(Stored data entries)
*****

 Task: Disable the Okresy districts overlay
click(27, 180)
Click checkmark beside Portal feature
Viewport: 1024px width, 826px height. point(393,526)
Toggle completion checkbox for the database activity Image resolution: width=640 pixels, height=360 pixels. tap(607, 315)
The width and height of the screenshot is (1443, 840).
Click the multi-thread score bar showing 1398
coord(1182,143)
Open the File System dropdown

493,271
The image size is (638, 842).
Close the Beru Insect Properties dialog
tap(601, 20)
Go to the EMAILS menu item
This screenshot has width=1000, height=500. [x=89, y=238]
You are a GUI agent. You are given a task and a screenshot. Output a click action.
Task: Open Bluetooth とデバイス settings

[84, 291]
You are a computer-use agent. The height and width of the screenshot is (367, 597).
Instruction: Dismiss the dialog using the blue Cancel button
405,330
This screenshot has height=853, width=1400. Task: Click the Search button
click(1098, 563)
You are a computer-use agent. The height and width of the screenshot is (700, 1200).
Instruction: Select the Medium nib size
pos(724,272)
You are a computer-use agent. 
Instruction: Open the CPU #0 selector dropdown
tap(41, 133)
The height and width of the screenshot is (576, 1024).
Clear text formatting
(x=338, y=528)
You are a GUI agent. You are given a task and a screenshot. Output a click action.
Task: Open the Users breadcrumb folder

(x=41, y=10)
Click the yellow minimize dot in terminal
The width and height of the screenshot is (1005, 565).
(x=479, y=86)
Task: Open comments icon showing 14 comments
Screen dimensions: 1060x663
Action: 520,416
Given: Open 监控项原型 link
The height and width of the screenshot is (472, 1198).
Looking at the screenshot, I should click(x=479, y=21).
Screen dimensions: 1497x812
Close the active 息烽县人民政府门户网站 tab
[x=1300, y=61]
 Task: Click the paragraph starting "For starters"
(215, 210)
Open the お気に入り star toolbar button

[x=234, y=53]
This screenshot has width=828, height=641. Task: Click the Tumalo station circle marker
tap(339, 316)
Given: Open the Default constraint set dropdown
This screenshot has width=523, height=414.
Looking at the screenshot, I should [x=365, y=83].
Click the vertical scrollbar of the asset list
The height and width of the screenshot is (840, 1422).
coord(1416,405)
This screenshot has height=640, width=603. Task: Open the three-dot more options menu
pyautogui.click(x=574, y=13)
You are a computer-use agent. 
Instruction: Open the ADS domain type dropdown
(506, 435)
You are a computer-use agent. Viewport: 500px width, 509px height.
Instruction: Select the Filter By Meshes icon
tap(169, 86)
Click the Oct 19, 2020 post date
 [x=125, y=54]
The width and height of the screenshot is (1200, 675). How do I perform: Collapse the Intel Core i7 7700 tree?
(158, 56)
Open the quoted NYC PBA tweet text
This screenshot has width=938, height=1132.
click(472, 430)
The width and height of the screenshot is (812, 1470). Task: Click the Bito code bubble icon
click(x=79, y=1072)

*****

Output the records in full. Match them exactly.

### FINAL ANSWER
 Task: Disable the Okresy districts overlay
click(27, 180)
Click checkmark beside Portal feature
Viewport: 1024px width, 826px height. point(393,526)
Toggle completion checkbox for the database activity Image resolution: width=640 pixels, height=360 pixels. tap(607, 315)
The width and height of the screenshot is (1443, 840).
Click the multi-thread score bar showing 1398
coord(1182,143)
Open the File System dropdown

493,271
The image size is (638, 842).
Close the Beru Insect Properties dialog
tap(601, 20)
Go to the EMAILS menu item
This screenshot has width=1000, height=500. [x=89, y=238]
You are a GUI agent. You are given a task and a screenshot. Output a click action.
Task: Open Bluetooth とデバイス settings

[84, 291]
You are a computer-use agent. The height and width of the screenshot is (367, 597).
Instruction: Dismiss the dialog using the blue Cancel button
405,330
This screenshot has height=853, width=1400. Task: Click the Search button
click(1098, 563)
You are a computer-use agent. The height and width of the screenshot is (700, 1200).
Instruction: Select the Medium nib size
pos(724,272)
You are a computer-use agent. 
Instruction: Open the CPU #0 selector dropdown
tap(41, 133)
The height and width of the screenshot is (576, 1024).
Clear text formatting
(x=338, y=528)
You are a GUI agent. You are given a task and a screenshot. Output a click action.
Task: Open the Users breadcrumb folder

(x=41, y=10)
Click the yellow minimize dot in terminal
The width and height of the screenshot is (1005, 565).
(x=479, y=86)
Task: Open comments icon showing 14 comments
Screen dimensions: 1060x663
Action: 520,416
Given: Open 监控项原型 link
The height and width of the screenshot is (472, 1198).
Looking at the screenshot, I should click(x=479, y=21).
Screen dimensions: 1497x812
Close the active 息烽县人民政府门户网站 tab
[x=1300, y=61]
 Task: Click the paragraph starting "For starters"
(215, 210)
Open the お気に入り star toolbar button

[x=234, y=53]
This screenshot has width=828, height=641. Task: Click the Tumalo station circle marker
tap(339, 316)
Given: Open the Default constraint set dropdown
This screenshot has width=523, height=414.
Looking at the screenshot, I should [x=365, y=83].
Click the vertical scrollbar of the asset list
The height and width of the screenshot is (840, 1422).
coord(1416,405)
This screenshot has height=640, width=603. Task: Open the three-dot more options menu
pyautogui.click(x=574, y=13)
You are a computer-use agent. 
Instruction: Open the ADS domain type dropdown
(506, 435)
You are a computer-use agent. Viewport: 500px width, 509px height.
Instruction: Select the Filter By Meshes icon
tap(169, 86)
Click the Oct 19, 2020 post date
 [x=125, y=54]
The width and height of the screenshot is (1200, 675). How do I perform: Collapse the Intel Core i7 7700 tree?
(158, 56)
Open the quoted NYC PBA tweet text
This screenshot has width=938, height=1132.
click(472, 430)
The width and height of the screenshot is (812, 1470). Task: Click the Bito code bubble icon
click(x=79, y=1072)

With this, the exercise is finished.